There are artists whose creative work has proven to be especially influential, expanding genres or creating entirely new ones. There are others whose outsized impact has shaped the music industry and popular culture at large. There are the Amapiano pioneers and those who have been awarded Best New Music, with records that have defined the local music scene and particular parts of the world. A typical example would be ShaSha, who has made waves with the advent of Amapiano music. She won a whole BET award and is definitely a people’s favourite in South Africa! However, there is not much news coverage of Zimbabwean artists who are doing great in the diaspora, particularly the women!
Perhaps the Zimbabwean artists in the diaspora come off as a bit highbrow and tend to lose touch with the reality on the Zimbabwean ground and their music does not resonate with the realities of Zimbabwean people within the country. The Southern African Times caught up with Zimbabwean born, Barcelona- based actress, model and RnB singer Tina Masawi whose music visuals are enjoying great rotation on Trace Africa and MTv yet not much is being said about her on the Zimbabwean physical and social media “streets”. Needless to mention her ZimStars awards 2020 nomination in the Best Diaspora Artist category.
According to Tina, every place on the planet exudes different types of energy which artists generally conform and respond to in their music. Being in Spain has opened Tina’s eyes as far as exposure to different people is concerned. RnB does not thrive well in areas like Spain but Tina is grateful to the people in Spain for working with her and accepting the African sound and musical aura that she presents. Tina reiterated the ups and downs of the music industry are almost uniform regardless of an artist’s geolocation. She further mentioned the mammoth task that the background of musical projects present.
During the interview with The Southern African Times broke the news of a new musical video which she is set to release on her birthday for a song called Issues, “I actually have two visual projects coming out and you´re the first to know that they will be ready early next month (April) and early May. Very exciting months ahead!” She also hinted on possible collaborations which will definitely bolster her growing discography.
Tina describes the best part of musical artistry as being guided by a “beautiful relationship between complete discipline and complete freedom.” Freedom came naturally to her, having grown up in Zimbabwe under the influence of urban grooves music and punk collectives; she expresses discipline in the rigour and vision of her music vides.
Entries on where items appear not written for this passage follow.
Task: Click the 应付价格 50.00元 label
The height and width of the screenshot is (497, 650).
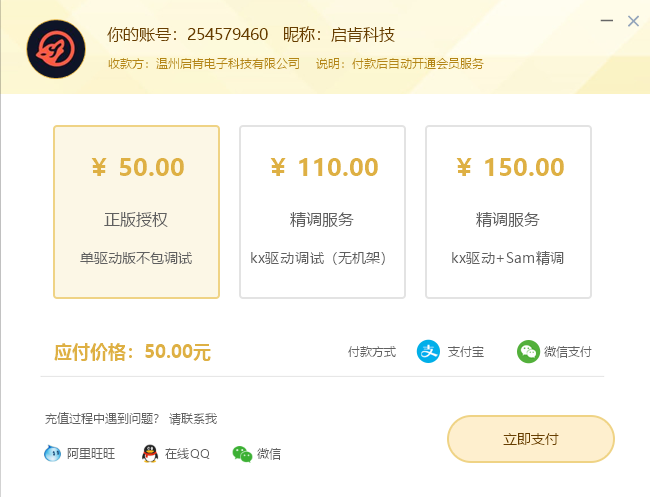Action: pos(132,352)
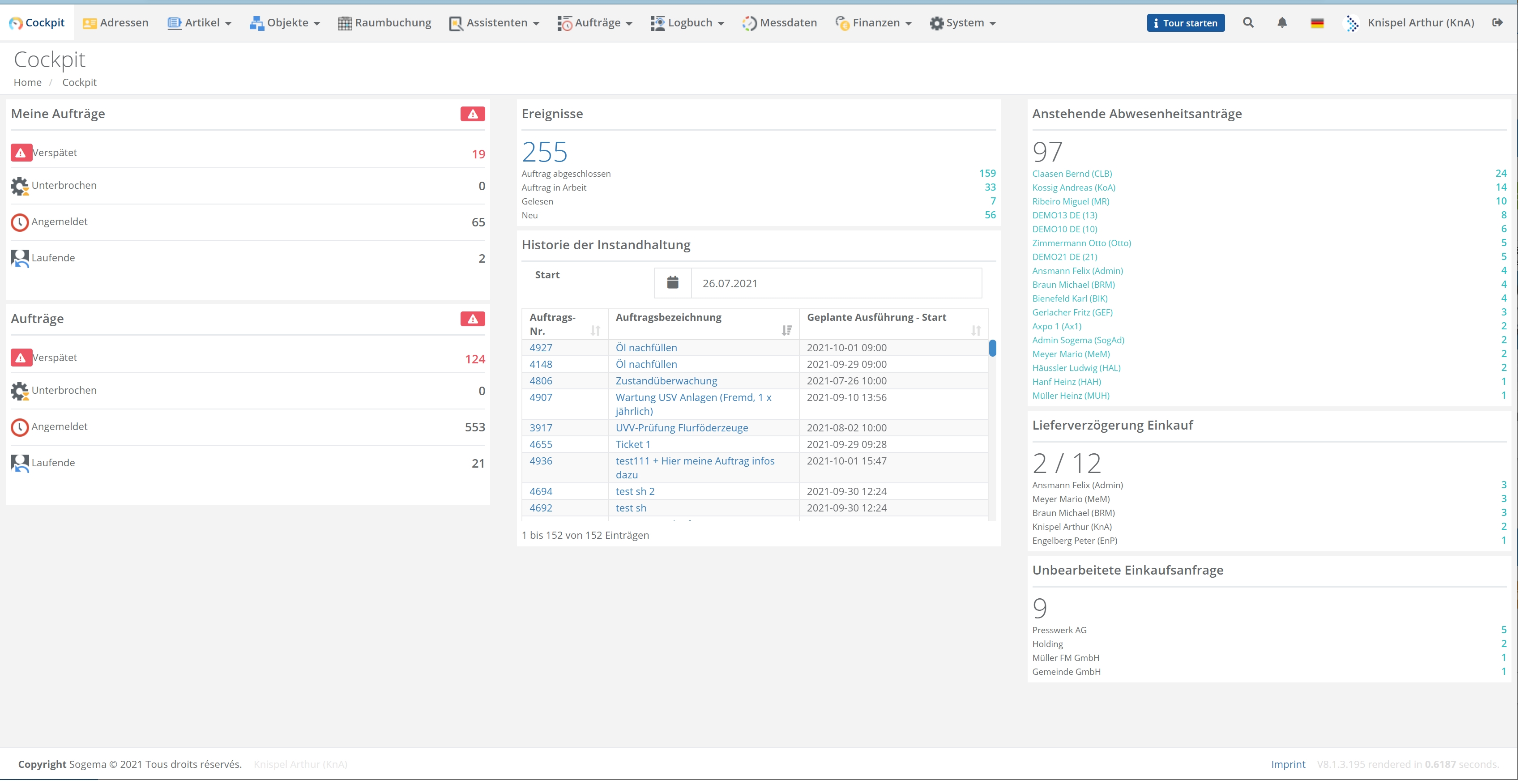Click the warning icon in Meine Aufträge header
This screenshot has height=784, width=1520.
coord(473,114)
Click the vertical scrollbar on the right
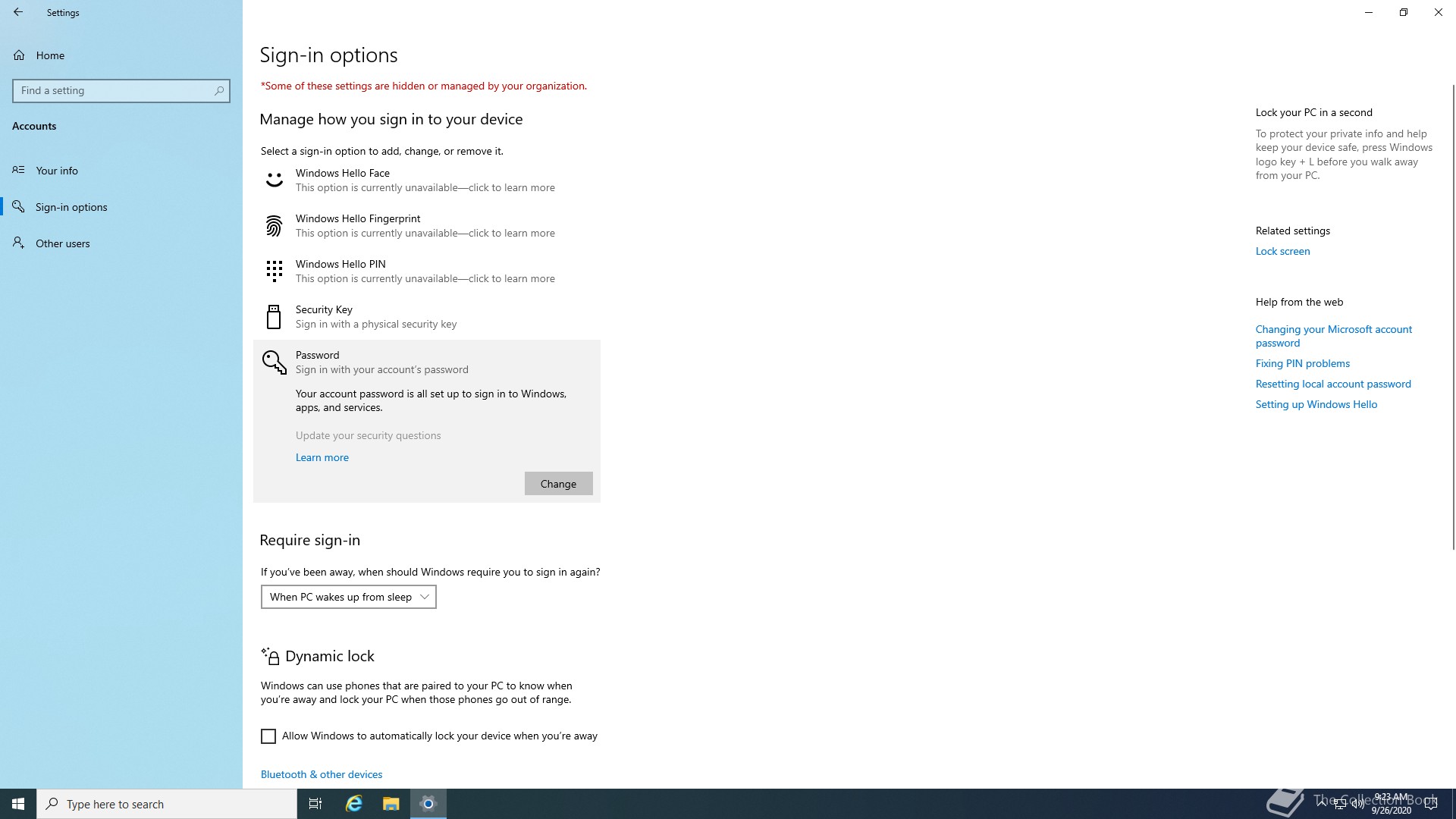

She has united electronic innovation, audio-visual experiments, radical new performance modes, scientific investigation, and naked emotional expression in one dazzling catalogue, becoming one of the most promising stars of our era in the process. ” Don’t be afraid to take up space, take time to know yourself, embrace your individuality because every day there will be someone telling you who to be.” she says. But such is the African way of life though, there is always someone who thinks they know better.
In her latest offering, Old school love, it is hard not to reference the synth pop and smooth rap of the ’90s Lauryn Hill when contextualizing Tina’s musical aesthetic—she uses a typical Lauryn Hill type of dressing and rap style to express a particular kind of sleazy, noir-ish longing, a yearn for anachronistic romance. Perhaps her best offering yet – of course we still need to await the imminent new projects.